◆ What you have to do
Taking the data below, please print only the lines from the line holding "Click the forward navigation arrow" to the line holding "Task: Toggle the 已关注 follow button", inclusive, with pictures omitted.

◆ Input for this task
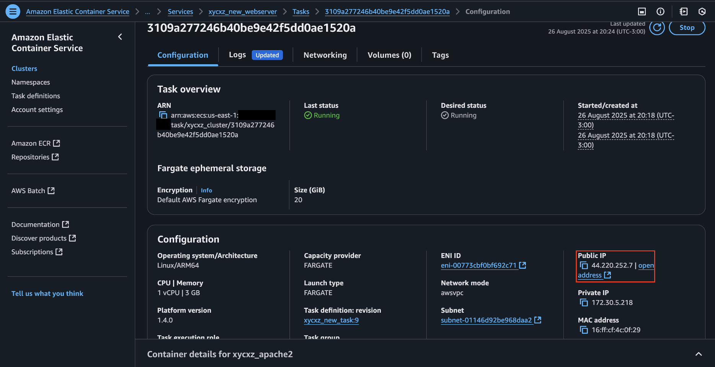Switch to the Logs tab
The height and width of the screenshot is (367, 715).
(237, 55)
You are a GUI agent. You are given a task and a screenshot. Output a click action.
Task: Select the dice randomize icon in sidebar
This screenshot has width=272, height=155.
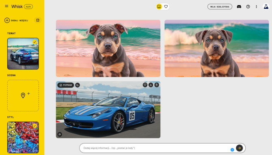tap(38, 20)
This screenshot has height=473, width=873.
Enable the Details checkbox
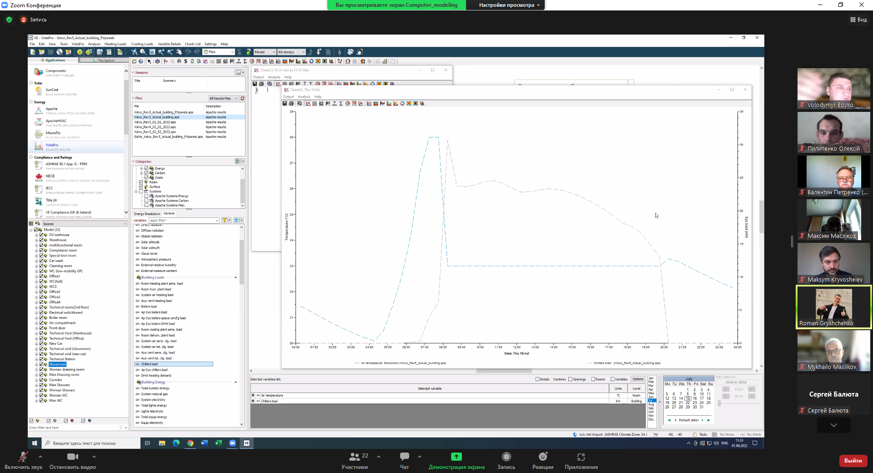(537, 379)
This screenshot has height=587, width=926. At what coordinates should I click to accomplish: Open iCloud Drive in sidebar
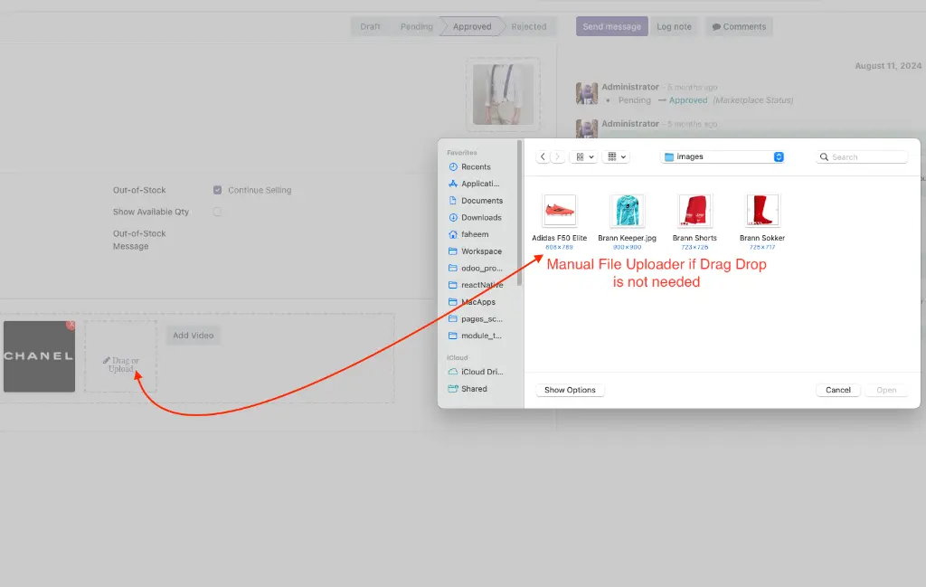pos(481,372)
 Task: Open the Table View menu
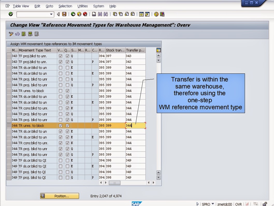click(x=21, y=6)
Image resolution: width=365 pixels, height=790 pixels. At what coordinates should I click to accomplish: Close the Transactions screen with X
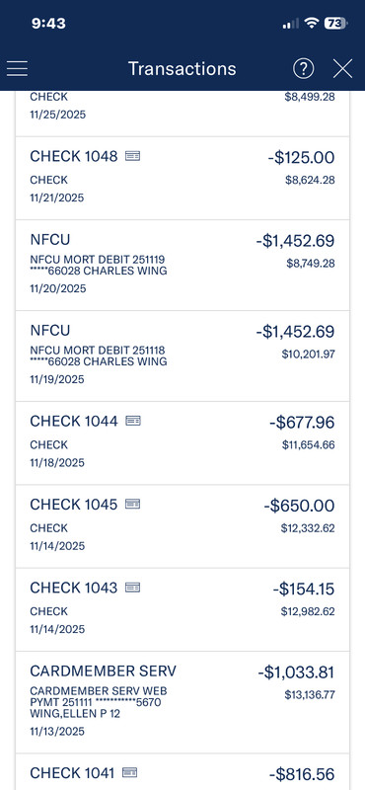click(343, 68)
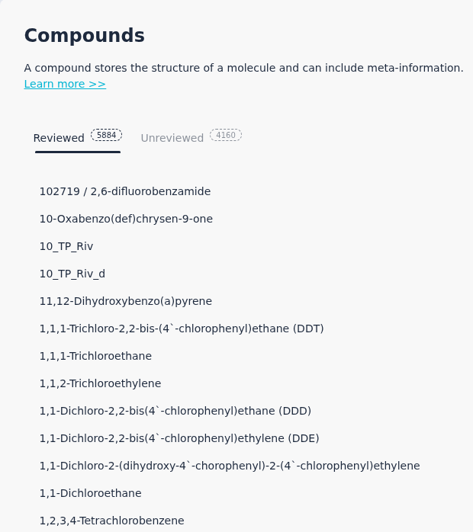Click 1,1,1-Trichloroethane in the list

(x=95, y=356)
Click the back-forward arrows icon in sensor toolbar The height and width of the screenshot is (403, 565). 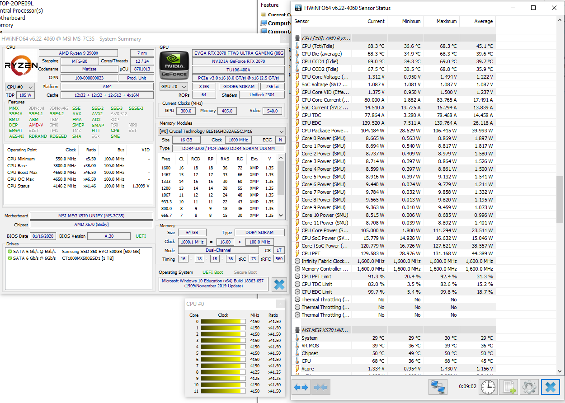(301, 386)

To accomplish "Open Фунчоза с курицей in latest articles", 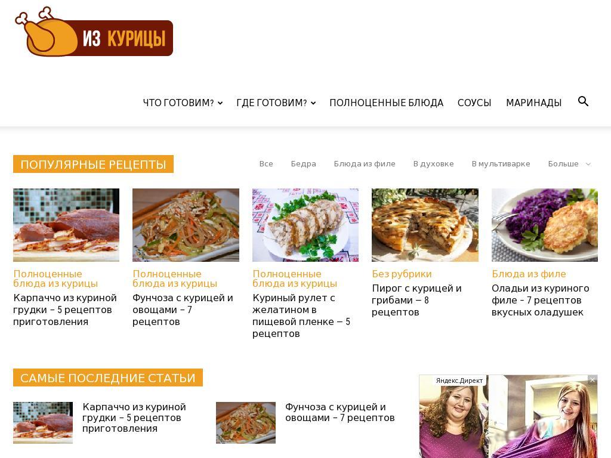I will (340, 413).
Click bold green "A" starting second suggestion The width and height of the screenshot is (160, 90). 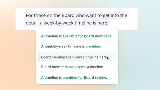[42, 47]
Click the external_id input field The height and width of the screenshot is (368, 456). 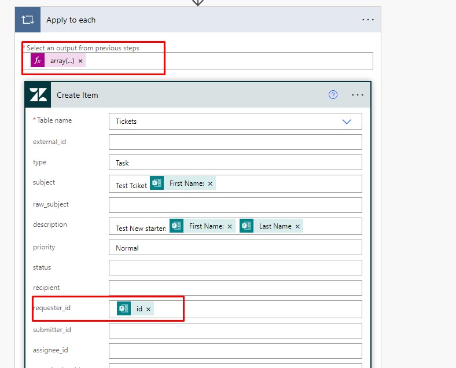click(x=235, y=142)
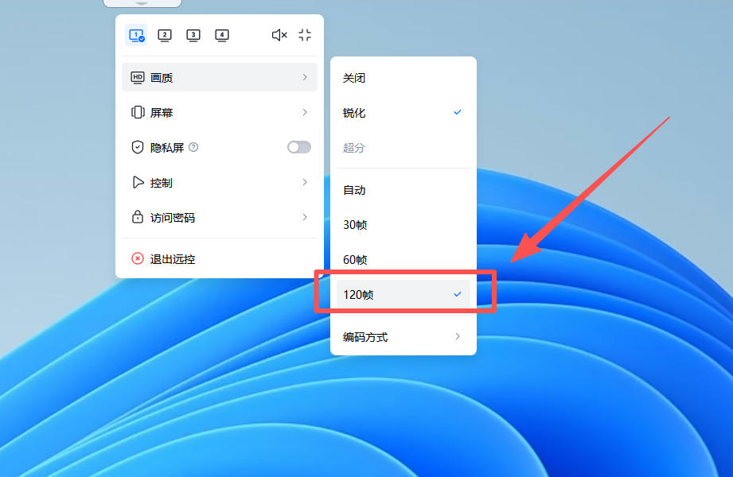Open the 编码方式 encoding submenu
Viewport: 733px width, 477px height.
coord(365,336)
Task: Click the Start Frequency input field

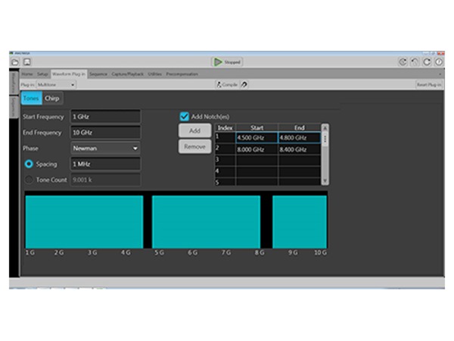Action: pos(105,117)
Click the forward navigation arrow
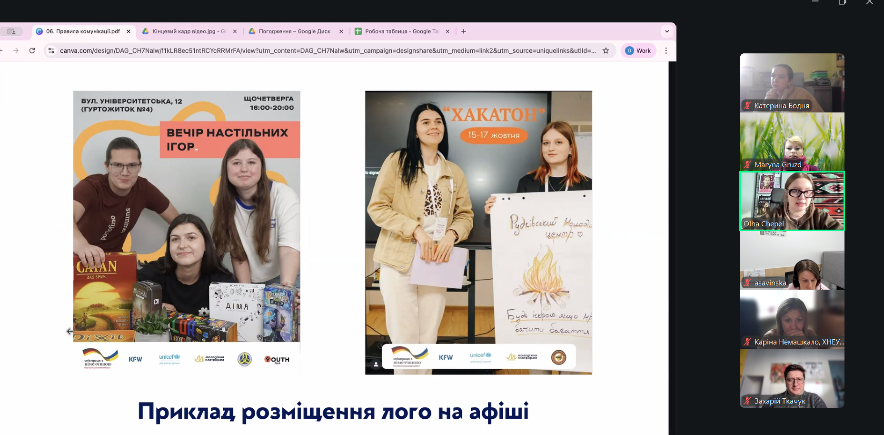The width and height of the screenshot is (884, 435). (x=16, y=51)
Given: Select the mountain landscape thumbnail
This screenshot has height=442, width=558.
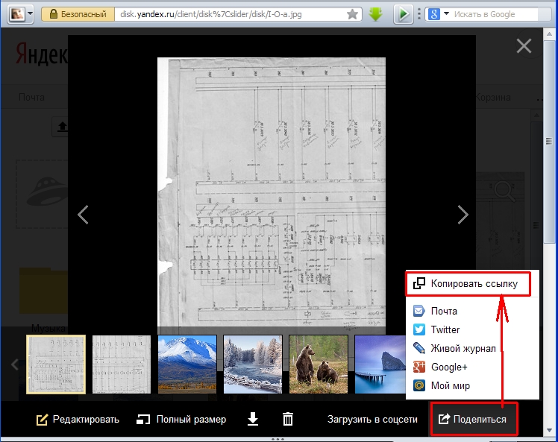Looking at the screenshot, I should click(x=187, y=364).
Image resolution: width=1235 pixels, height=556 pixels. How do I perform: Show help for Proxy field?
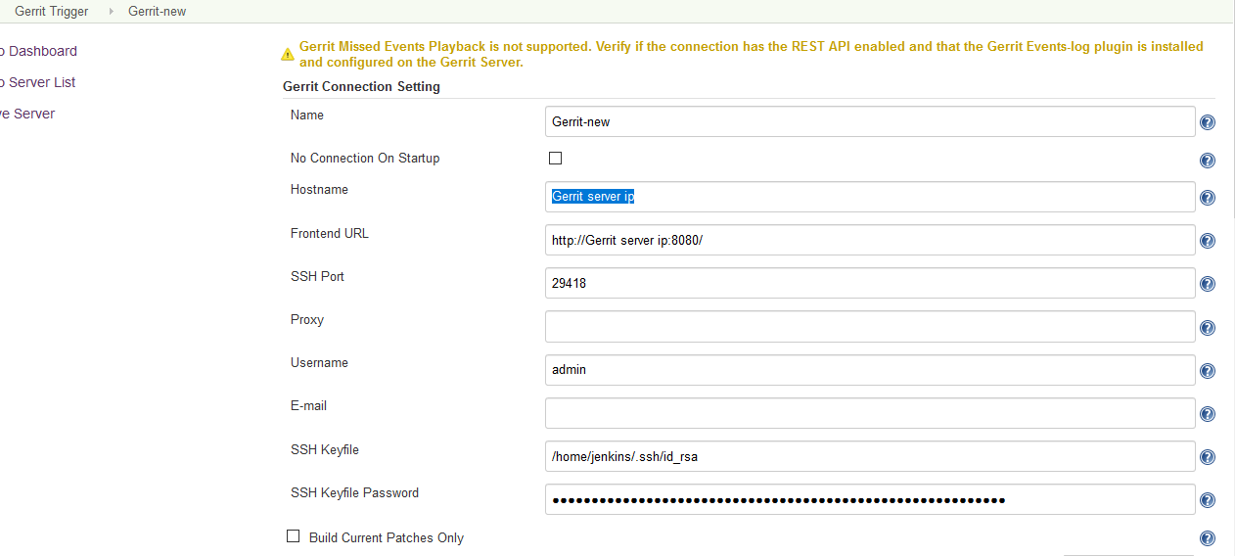(1208, 328)
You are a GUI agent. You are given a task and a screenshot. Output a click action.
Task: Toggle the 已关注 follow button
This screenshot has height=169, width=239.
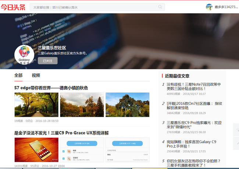click(x=47, y=61)
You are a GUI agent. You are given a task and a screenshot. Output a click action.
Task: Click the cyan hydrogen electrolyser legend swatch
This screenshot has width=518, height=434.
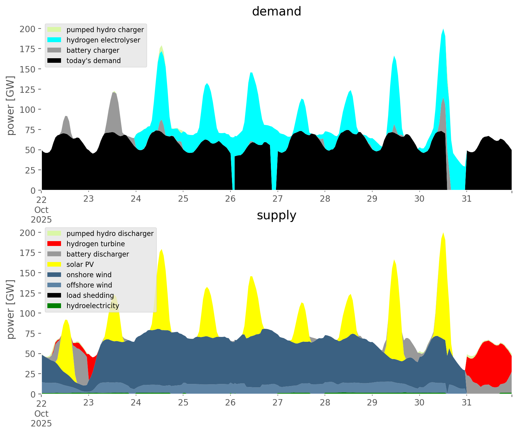pos(54,40)
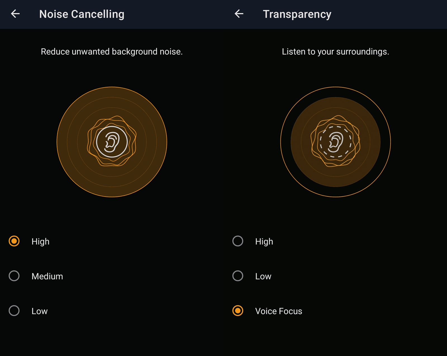Choose the Medium noise cancelling radio button
Screen dimensions: 447x356
click(14, 276)
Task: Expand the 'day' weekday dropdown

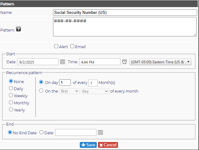Action: (x=95, y=91)
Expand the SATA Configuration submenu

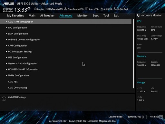(x=66, y=34)
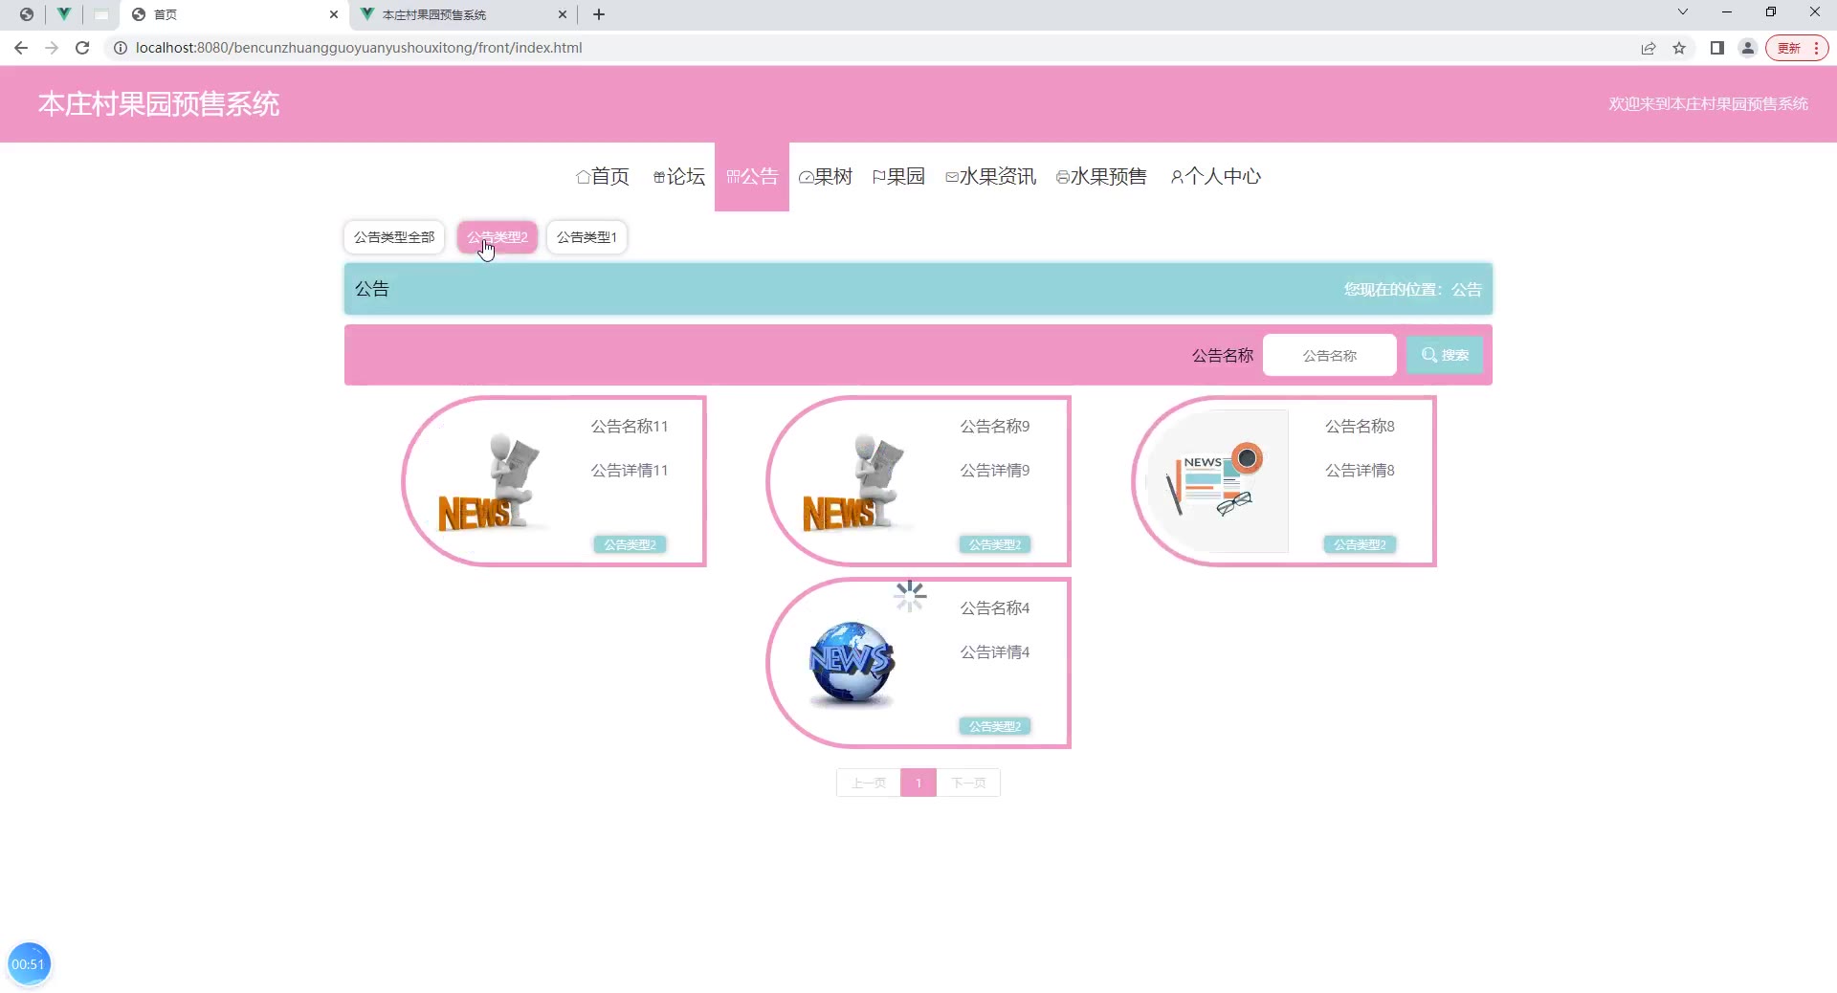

◆ Response area
Click the forward navigation arrow
The width and height of the screenshot is (884, 435). (x=16, y=51)
Given: Select the mountain landscape thumbnail
This screenshot has height=442, width=558.
Looking at the screenshot, I should click(x=187, y=364).
Image resolution: width=1235 pixels, height=556 pixels. How do I perform: Show help for Proxy field?
(1208, 328)
You are a GUI agent. You are given a task and a screenshot. Output a click action.
Task: Toggle the 已关注 follow button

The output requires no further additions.